Dataset entries:
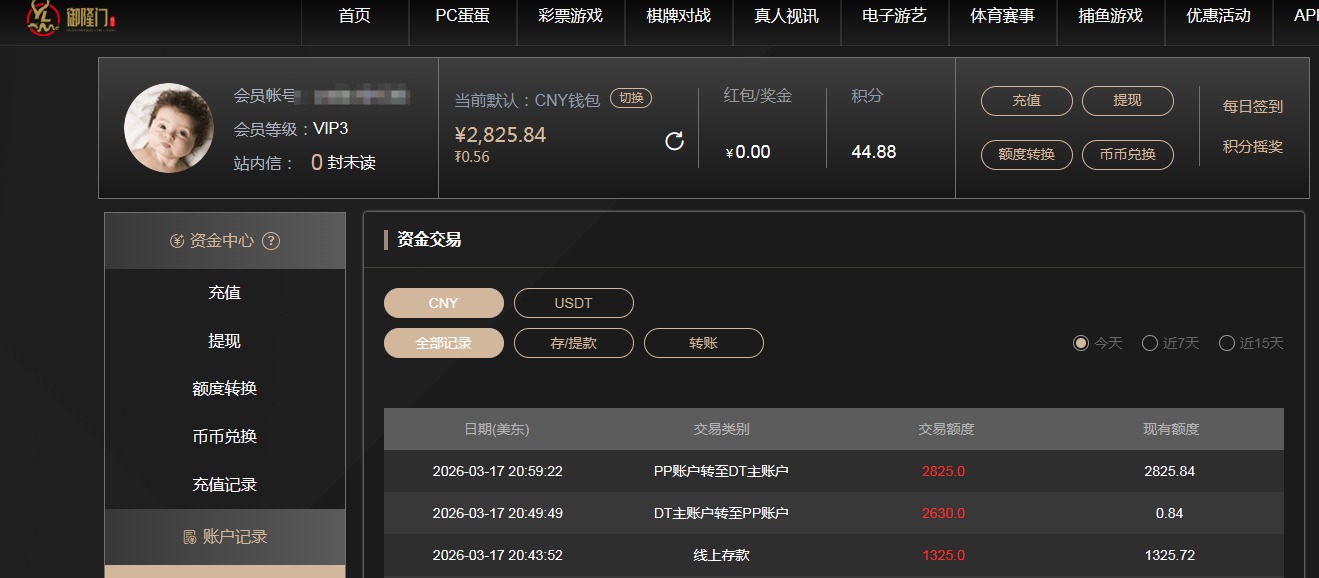
Task: Open the 电子游艺 navigation menu
Action: point(894,16)
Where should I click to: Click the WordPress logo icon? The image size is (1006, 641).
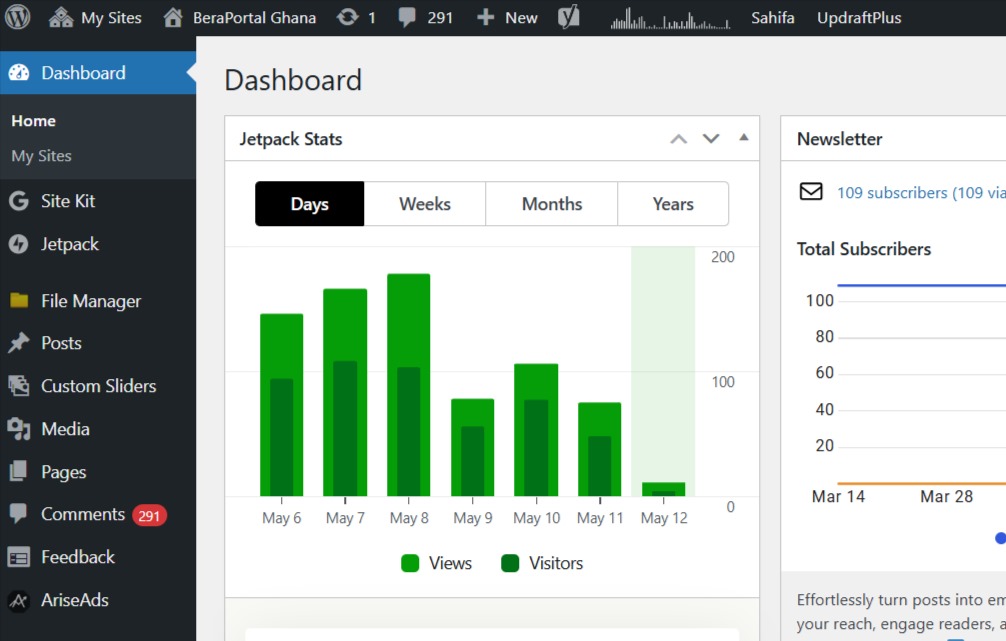(x=18, y=17)
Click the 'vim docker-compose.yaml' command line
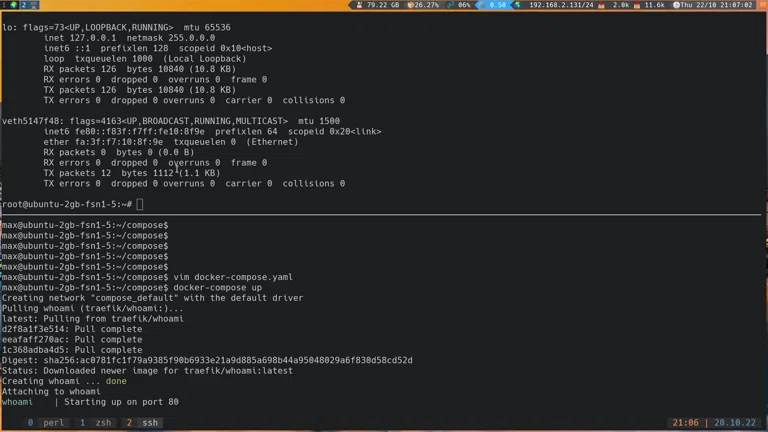Image resolution: width=768 pixels, height=432 pixels. pos(233,277)
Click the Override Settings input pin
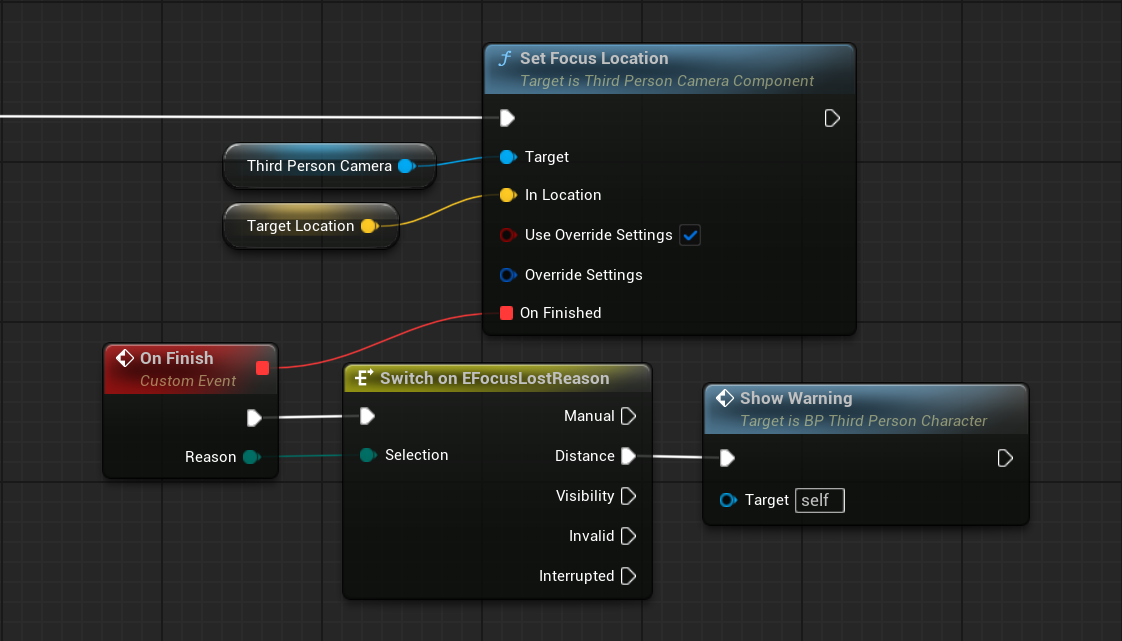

_PROMPT:_
Your output should be only the lines from the line with "Where should I" through the end of the data, exactly as they stand, and no pictures.

_TASK OUTPUT:_
Where should I click to: Click the WordPress logo icon? The image size is (1006, 641).
(x=18, y=17)
Click the 'vim docker-compose.yaml' command line
Image resolution: width=768 pixels, height=432 pixels. pos(233,277)
Click the Override Settings input pin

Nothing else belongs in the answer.